Topeka Attorneys for former Westar Energy Inc. executives David Wittig and Douglas T. Lake, accused by federal prosecutors of looting the state's largest electric utility, attacked the government's case again Tuesday, seeking either a dismissal or more detail about the charges.
"The indictment throws around these pejorative words but doesn't tell you anything," said Paula Junghans, an attorney for Wittig. "The government's burden is to make its charges precise."
Wittig, 48, of Topeka, is the company's former chief executive; Lake, 54, of New Canaan, Conn., is the former executive vice president. They each face 40 federal charges, including conspiracy, wire fraud and falsification of records. The two men are scheduled to go to trial Oct. 12 in Kansas City, Kan.
On Tuesday, U.S. District Judge Julie Robinson considered pretrial issues raised by Wittig's and Lake's attorneys.

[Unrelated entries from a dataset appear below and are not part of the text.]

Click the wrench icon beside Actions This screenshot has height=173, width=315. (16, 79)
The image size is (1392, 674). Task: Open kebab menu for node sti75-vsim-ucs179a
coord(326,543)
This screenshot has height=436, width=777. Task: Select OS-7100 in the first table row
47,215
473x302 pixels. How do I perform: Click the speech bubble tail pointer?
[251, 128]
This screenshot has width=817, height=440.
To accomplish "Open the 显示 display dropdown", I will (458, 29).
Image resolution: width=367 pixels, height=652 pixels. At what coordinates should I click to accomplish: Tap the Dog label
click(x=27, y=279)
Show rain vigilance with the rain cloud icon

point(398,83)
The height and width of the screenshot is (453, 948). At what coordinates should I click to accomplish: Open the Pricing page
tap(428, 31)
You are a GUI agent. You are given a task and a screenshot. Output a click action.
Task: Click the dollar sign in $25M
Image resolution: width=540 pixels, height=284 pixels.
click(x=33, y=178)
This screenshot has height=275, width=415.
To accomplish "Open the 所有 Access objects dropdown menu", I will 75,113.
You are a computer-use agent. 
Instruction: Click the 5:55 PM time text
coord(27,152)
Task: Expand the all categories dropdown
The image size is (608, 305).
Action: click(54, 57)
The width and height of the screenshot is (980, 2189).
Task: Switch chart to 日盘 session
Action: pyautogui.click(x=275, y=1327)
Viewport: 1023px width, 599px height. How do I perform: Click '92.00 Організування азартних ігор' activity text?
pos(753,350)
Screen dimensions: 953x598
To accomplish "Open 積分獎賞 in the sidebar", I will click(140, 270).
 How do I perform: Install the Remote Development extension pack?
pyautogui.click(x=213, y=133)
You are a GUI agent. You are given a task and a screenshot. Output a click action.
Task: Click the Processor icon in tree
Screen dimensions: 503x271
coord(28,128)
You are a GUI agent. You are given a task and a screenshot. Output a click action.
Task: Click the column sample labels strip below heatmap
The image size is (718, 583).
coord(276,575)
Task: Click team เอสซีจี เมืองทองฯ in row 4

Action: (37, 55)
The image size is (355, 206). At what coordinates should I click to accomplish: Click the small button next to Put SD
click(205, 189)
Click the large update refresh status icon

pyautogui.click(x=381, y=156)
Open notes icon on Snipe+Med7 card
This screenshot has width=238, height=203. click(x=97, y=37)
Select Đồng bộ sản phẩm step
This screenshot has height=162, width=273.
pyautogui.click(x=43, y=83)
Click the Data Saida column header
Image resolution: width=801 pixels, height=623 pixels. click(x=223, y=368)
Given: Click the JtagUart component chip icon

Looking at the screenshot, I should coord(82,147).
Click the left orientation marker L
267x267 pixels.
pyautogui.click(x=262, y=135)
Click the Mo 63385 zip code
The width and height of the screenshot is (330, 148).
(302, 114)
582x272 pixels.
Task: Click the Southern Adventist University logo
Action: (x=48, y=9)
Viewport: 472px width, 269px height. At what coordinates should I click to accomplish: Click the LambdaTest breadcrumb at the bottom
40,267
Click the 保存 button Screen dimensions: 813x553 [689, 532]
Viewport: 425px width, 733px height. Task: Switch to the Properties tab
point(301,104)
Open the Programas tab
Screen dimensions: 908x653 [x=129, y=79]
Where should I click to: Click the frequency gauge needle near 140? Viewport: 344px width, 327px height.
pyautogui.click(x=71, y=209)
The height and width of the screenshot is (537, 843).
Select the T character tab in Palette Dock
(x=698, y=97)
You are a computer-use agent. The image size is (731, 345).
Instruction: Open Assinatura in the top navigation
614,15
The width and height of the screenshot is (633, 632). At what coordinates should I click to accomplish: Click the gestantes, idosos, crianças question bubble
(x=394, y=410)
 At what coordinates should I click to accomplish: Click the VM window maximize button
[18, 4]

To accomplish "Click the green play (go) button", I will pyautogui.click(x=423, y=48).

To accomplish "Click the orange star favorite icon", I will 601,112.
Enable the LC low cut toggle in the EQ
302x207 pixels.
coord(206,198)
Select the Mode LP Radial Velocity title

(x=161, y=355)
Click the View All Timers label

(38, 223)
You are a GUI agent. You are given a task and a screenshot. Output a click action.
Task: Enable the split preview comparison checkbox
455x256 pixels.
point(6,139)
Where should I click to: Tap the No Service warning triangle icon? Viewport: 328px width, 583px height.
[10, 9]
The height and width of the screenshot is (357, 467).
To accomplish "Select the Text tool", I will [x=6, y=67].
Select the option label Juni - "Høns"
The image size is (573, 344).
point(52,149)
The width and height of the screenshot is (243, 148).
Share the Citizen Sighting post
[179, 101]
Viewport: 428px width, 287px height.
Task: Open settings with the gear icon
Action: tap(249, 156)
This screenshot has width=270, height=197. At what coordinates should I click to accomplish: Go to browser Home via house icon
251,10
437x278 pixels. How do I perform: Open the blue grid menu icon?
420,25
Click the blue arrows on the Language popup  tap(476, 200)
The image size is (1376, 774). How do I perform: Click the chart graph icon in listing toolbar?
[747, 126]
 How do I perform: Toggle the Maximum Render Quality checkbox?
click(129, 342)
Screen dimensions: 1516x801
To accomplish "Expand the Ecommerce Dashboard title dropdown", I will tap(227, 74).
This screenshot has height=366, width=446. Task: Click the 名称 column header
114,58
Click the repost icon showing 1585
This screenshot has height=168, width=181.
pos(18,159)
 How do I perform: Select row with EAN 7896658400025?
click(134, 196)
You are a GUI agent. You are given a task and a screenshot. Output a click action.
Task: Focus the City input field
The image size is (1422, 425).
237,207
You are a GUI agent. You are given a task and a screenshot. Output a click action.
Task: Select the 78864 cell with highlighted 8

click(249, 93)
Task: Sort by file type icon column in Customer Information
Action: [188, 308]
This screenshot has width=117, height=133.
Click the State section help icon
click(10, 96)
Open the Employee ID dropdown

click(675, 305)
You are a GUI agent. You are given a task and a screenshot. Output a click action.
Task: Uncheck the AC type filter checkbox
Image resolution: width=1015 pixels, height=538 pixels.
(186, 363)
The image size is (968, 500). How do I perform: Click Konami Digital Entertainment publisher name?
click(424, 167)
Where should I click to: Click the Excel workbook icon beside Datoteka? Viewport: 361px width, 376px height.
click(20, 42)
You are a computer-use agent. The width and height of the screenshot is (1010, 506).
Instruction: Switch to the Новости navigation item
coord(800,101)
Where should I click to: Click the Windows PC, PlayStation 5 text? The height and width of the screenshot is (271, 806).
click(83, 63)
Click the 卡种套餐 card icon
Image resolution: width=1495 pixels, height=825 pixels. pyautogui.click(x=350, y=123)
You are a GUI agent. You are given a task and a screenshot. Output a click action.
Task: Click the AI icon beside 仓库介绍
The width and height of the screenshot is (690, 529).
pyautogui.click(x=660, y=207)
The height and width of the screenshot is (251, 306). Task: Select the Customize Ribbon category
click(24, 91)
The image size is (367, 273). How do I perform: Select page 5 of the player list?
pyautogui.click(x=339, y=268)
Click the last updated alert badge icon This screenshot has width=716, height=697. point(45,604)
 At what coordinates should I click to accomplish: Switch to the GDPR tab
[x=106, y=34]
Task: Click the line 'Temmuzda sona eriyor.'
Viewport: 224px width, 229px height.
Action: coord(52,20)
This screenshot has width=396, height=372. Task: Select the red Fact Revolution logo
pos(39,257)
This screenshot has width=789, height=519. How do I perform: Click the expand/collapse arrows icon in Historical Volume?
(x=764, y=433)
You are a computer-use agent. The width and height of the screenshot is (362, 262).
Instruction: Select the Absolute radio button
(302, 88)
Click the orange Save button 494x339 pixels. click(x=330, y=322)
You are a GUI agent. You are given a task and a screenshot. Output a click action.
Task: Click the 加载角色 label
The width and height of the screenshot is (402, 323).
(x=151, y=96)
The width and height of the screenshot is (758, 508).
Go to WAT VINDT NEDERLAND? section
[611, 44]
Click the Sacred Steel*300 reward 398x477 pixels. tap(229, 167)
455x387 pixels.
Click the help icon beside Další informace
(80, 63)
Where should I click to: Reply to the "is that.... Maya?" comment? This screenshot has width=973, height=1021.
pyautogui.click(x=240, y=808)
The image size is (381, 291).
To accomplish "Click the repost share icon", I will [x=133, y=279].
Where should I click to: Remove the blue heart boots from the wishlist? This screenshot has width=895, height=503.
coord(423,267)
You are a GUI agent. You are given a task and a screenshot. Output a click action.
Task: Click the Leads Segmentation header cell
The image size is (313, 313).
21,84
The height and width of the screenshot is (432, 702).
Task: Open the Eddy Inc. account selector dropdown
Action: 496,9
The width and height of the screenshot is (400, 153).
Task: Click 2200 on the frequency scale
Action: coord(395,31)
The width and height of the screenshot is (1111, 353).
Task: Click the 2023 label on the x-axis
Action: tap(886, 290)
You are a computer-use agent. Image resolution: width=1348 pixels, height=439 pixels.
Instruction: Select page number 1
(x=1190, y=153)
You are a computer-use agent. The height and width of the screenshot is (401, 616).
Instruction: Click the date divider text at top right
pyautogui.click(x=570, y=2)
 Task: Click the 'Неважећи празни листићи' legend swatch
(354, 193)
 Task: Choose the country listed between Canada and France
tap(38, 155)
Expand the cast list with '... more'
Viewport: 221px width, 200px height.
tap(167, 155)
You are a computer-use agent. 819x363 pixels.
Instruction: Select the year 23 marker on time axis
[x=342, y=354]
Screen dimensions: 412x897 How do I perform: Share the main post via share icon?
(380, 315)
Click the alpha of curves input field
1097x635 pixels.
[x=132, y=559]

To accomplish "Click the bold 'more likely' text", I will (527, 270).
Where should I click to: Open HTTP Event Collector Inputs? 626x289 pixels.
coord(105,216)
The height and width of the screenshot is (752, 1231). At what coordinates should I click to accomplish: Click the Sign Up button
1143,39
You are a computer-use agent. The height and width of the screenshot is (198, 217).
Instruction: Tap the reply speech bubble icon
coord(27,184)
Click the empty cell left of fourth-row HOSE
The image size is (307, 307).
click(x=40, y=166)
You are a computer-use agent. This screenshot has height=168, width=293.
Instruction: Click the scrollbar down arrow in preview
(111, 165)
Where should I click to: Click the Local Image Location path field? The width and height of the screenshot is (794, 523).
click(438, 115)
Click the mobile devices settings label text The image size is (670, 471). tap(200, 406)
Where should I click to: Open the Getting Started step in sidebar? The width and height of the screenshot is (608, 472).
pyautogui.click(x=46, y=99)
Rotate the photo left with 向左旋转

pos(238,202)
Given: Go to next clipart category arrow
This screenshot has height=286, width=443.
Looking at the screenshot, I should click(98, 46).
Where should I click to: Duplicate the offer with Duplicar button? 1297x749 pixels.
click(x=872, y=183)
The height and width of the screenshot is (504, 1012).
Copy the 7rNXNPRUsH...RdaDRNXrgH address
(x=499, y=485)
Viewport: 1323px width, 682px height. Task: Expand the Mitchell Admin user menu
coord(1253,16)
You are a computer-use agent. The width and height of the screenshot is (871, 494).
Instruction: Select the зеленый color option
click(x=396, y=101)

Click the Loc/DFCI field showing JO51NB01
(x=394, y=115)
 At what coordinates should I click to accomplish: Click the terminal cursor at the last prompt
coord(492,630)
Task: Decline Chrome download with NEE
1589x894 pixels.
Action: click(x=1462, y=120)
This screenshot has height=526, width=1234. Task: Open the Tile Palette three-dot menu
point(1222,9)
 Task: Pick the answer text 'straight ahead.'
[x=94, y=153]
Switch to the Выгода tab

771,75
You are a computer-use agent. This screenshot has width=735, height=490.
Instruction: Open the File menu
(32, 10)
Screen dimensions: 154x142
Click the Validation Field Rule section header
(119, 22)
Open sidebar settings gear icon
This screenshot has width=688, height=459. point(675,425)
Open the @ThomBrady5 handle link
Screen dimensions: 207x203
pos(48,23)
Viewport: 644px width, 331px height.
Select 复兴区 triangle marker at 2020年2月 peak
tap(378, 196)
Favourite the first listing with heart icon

A federal grand jury indicted Wittig and Lake in December but issued a new, revised indictment last month. Wittig and Lake pleaded not guilty to the revised indictment's charges Tuesday, as they had to the original indictment in December.
Robinson said she would hear more arguments on whether the charges against Wittig and Lake should be dismissed at a hearing Sept. 13.
But Robinson did rule from the bench that the government in some cases needed to spell out more details. She also was skeptical that Wittig and Lake, who left the company late in 2002, did not know what was being alleged.
"From what I've heard so far, the defendants understand what the allegations are," Robinson said. "They just don't accept that they're a crime."
The judge also is considering a request from Wittig to suppress testimony he gave before a grand jury in September 2002.
His attorneys contend that Assistant U.S. Atty. Rich Hathaway acted improperly because he didn't tell Wittig he was the target of the grand jury's investigation. In fact, Hathaway was "a little sneaky" and misled Wittig and his attorney, said Adam Hoffinger, another attorney representing Wittig.
"It's unfair and not right, and something should be done," Hoffinger told Robinson.
But Hathaway said when Wittig testified before the grand jury, he wasn't considered a target. Furthermore, Hathaway said, "He could have left the grand jury and conferred with counsel and refused to answer questions."
Robinson denied the defendants' request that they be tried separately. She said that because the case involved an alleged conspiracy, jurors would hear the same evidence if separate trials were held.